## Problem to solve
Copy the lines of the material below word for word, starting at the line that contains "This screenshot has height=349, width=512." and ending at the line that contains "The image size is (840, 561).". Include both of those lines and nothing outside that range.

## Extracted records
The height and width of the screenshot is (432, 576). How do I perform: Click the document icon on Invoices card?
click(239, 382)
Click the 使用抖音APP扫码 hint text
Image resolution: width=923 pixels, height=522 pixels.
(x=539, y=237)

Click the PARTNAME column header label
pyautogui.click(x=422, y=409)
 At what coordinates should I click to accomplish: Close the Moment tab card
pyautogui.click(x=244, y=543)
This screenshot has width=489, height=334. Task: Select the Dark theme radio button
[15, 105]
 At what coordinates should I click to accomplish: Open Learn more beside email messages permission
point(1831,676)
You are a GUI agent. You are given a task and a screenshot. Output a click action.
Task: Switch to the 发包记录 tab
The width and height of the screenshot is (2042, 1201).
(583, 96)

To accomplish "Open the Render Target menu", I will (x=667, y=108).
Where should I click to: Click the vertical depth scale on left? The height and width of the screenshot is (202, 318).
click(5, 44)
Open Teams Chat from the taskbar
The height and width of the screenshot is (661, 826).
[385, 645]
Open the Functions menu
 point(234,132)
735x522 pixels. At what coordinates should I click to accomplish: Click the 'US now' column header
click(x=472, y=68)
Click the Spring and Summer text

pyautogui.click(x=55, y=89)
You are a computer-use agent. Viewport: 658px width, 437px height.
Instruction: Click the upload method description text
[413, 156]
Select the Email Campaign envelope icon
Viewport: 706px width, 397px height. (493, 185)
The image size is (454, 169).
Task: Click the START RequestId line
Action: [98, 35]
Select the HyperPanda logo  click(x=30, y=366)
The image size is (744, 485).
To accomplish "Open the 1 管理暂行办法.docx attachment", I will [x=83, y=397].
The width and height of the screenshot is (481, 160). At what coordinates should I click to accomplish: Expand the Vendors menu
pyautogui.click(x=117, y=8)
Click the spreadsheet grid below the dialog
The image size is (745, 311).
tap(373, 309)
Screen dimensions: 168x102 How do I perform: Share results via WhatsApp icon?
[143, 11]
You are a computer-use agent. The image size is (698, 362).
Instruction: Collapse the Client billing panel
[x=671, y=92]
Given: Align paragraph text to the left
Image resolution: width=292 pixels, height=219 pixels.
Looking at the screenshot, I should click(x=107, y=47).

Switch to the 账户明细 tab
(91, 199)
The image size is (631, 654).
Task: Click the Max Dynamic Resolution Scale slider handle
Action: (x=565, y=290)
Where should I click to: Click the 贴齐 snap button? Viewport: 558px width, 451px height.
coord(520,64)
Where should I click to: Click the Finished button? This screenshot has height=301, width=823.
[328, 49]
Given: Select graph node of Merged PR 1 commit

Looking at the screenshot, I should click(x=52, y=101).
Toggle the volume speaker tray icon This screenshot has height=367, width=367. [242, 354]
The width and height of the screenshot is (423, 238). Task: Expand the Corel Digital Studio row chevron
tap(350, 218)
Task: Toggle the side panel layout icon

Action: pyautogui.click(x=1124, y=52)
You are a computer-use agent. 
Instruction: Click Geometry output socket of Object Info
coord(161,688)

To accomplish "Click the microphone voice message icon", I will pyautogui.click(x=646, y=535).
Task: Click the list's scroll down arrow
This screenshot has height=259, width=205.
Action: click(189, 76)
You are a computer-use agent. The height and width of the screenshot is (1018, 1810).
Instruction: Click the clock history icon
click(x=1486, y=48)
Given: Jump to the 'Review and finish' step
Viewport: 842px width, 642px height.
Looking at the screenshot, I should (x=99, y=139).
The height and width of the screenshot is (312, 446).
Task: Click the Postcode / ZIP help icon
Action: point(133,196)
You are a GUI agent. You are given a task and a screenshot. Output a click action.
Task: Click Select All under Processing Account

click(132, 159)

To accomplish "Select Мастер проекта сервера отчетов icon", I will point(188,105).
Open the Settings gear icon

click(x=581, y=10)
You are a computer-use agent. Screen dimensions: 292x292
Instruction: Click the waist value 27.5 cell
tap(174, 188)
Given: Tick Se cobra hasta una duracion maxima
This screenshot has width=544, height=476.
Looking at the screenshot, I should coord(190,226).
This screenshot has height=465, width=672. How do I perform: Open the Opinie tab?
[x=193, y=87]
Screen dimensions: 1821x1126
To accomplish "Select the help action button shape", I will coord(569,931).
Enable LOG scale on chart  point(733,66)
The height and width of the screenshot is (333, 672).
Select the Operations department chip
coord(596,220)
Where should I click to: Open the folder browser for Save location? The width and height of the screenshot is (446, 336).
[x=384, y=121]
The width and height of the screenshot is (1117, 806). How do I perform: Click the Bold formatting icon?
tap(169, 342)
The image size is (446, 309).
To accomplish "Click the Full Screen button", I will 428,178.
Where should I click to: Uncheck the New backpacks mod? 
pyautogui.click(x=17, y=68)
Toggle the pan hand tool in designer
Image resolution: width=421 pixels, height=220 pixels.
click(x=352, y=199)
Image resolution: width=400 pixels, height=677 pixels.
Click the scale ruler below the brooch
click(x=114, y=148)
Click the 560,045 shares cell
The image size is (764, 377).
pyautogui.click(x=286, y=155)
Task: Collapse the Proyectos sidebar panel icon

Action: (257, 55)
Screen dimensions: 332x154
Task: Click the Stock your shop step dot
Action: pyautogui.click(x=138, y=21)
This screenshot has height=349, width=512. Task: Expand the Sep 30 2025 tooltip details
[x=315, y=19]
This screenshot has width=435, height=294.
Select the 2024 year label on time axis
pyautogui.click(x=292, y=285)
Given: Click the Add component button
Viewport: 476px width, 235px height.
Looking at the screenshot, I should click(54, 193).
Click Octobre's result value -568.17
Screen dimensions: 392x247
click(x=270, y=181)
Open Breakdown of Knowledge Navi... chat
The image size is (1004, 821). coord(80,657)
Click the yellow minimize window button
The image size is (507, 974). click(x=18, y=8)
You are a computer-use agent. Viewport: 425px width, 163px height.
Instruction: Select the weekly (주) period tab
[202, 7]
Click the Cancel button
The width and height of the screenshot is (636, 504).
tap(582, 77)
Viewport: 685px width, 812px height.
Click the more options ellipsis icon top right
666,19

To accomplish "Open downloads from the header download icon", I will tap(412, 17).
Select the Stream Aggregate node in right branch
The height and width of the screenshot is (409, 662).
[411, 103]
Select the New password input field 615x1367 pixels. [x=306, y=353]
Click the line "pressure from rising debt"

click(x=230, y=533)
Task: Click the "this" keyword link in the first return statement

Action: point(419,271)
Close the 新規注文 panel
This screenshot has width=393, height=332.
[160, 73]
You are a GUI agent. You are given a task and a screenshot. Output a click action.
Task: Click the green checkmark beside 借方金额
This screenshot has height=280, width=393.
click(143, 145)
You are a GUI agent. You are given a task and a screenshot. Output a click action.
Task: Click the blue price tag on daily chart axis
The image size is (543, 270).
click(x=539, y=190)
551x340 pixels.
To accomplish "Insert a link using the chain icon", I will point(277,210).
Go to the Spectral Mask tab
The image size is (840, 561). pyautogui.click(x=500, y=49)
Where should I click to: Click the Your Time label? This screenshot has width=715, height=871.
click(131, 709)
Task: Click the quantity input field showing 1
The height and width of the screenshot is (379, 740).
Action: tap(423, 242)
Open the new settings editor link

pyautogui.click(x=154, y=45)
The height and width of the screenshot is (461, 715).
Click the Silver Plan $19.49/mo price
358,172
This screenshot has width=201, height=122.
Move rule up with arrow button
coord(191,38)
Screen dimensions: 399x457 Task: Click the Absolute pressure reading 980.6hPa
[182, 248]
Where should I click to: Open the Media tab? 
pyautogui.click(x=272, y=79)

## Exercise result
This screenshot has height=349, width=512. Task: Expand the Sep 30 2025 tooltip details
[x=315, y=19]
This screenshot has width=435, height=294.
Select the 2024 year label on time axis
pyautogui.click(x=292, y=285)
Given: Click the Add component button
Viewport: 476px width, 235px height.
Looking at the screenshot, I should click(54, 193).
Click Octobre's result value -568.17
Screen dimensions: 392x247
click(x=270, y=181)
Open Breakdown of Knowledge Navi... chat
The image size is (1004, 821). coord(80,657)
Click the yellow minimize window button
The image size is (507, 974). click(x=18, y=8)
You are a computer-use agent. Viewport: 425px width, 163px height.
Instruction: Select the weekly (주) period tab
[202, 7]
Click the Cancel button
The width and height of the screenshot is (636, 504).
tap(582, 77)
Viewport: 685px width, 812px height.
Click the more options ellipsis icon top right
666,19

To accomplish "Open downloads from the header download icon", I will tap(412, 17).
Select the Stream Aggregate node in right branch
The height and width of the screenshot is (409, 662).
[411, 103]
Select the New password input field 615x1367 pixels. [x=306, y=353]
Click the line "pressure from rising debt"

click(x=230, y=533)
Task: Click the "this" keyword link in the first return statement

Action: point(419,271)
Close the 新規注文 panel
This screenshot has width=393, height=332.
[160, 73]
You are a GUI agent. You are given a task and a screenshot. Output a click action.
Task: Click the green checkmark beside 借方金额
This screenshot has height=280, width=393.
click(143, 145)
You are a GUI agent. You are given a task and a screenshot. Output a click action.
Task: Click the blue price tag on daily chart axis
The image size is (543, 270).
click(x=539, y=190)
551x340 pixels.
To accomplish "Insert a link using the chain icon", I will point(277,210).
Go to the Spectral Mask tab
The image size is (840, 561). pyautogui.click(x=500, y=49)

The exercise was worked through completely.